Where a line of the following data contains the string "Given", include it in the tally. Report the total alone.

· · · · · · ·

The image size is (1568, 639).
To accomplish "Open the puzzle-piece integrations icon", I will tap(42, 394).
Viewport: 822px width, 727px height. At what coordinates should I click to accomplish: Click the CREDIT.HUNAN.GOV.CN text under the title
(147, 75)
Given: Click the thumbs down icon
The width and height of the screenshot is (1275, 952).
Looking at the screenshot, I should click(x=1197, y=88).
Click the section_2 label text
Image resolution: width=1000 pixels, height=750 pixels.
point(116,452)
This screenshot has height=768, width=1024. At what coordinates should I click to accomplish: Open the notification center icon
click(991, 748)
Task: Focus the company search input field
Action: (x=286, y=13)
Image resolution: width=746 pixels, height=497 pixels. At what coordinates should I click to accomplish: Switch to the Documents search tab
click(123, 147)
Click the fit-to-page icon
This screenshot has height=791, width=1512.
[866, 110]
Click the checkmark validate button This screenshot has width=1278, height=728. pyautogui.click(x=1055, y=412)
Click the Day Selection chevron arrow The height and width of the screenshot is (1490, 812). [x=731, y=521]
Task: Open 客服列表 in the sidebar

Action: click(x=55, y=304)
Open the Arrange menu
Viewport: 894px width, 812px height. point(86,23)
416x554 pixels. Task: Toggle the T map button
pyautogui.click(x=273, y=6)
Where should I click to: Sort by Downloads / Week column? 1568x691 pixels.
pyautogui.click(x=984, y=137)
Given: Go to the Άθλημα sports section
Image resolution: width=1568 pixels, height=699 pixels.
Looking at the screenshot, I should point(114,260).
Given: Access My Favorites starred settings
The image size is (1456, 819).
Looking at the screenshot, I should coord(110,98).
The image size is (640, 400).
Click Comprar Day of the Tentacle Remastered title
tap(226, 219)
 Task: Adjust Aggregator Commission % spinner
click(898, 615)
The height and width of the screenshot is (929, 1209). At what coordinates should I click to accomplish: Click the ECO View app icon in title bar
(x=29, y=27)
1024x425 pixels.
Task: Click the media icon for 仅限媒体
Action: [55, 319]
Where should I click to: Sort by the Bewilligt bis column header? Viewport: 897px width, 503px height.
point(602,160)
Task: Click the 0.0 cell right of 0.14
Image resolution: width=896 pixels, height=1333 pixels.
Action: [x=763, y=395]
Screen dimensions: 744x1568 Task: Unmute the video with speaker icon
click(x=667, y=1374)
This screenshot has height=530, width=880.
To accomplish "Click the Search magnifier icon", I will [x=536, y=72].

· · · · · · ·

» **TASK RESPONSE**:
3